Additionally, similar to the studies conducted by Ravi et al. [
16], Tafà et al. [
22], and Thompson et al. [
38], our research relied on self-reported data, specifically the S-EDE-Q questionnaire. This reliance may compromise the reliability of our findings due to potential inaccuracies in responses, a common limitation in studies utilizing self-reporting tools. Such tools are susceptible to biases, including self-selection bias [
16], and may not accurately reflect the assessments that a trained professional would derive through direct interviews [
14,
32,
38]. Another significant limitation, shared with the research of Michou and Costarelli [
6] and Ravi et al. [
16], is the absence of a control group. This omission hinders our ability to compare the results from our sample with those of a non-sporting population, emphasizing the necessity for greater diversity in sample populations and the inclusion of appropriate control groups to enhance the generalizability and external validity of the findings [
6,
38].
Finally, as highlighted by Michou and Costarelli [
6], there is a notable lack of targeted research on female athletes, which limits our comprehensive understanding of the impact of eating disorders within this demographic.
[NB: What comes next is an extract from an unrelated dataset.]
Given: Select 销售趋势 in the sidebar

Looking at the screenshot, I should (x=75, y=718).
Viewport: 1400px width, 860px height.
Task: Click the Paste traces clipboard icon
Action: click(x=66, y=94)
This underscores the importance of considering gender differences and sport-specific factors in research on eating disorders, as well as the scarcity of studies addressing eating attitudes in team sports.
Looking ahead, future research could benefit from expanding the study to encompass a broader range of sports populations, including various teams from different geographical locations. Such an approach would facilitate a more nuanced comparison across diverse socioeconomic and residential contexts, thereby enhancing our understanding of how these factors influence eating disorders. Furthermore, conducting multiple assessments of the S-EDE-Q questionnaire throughout a sports season could provide insights into potential changes in eating behaviors and body image perceptions in response to training and competition dynamics. This methodology could be enriched by incorporating individual interviews, as recommended by Bratland-Sanda and Sundgot-Borgen [
14] and Teixidor-Batlle et al. [
35], to gain a more comprehensive understanding of the factors contributing to the development of eating disorders in various sporting environments.
Practical Applications: Our study can promote primary prevention of eating disorders by promoting education, fostering a positive body image, and raising awareness among stakeholders to recognize risk factors. Studies of this nature can be useful for understanding the incidence and risk factors in a vulnerable population (young female athletes), as well as for protecting their physical and mental health, preventing the onset of these disorders, facilitating effective recovery, and promoting sustainable and healthy athletic performance.
In addition, we provide specific screening tools to identify athletes at risk of developing eating disorders.
By implementing the findings of similar research, a safer and more supportive sports environment for young athletes can be created.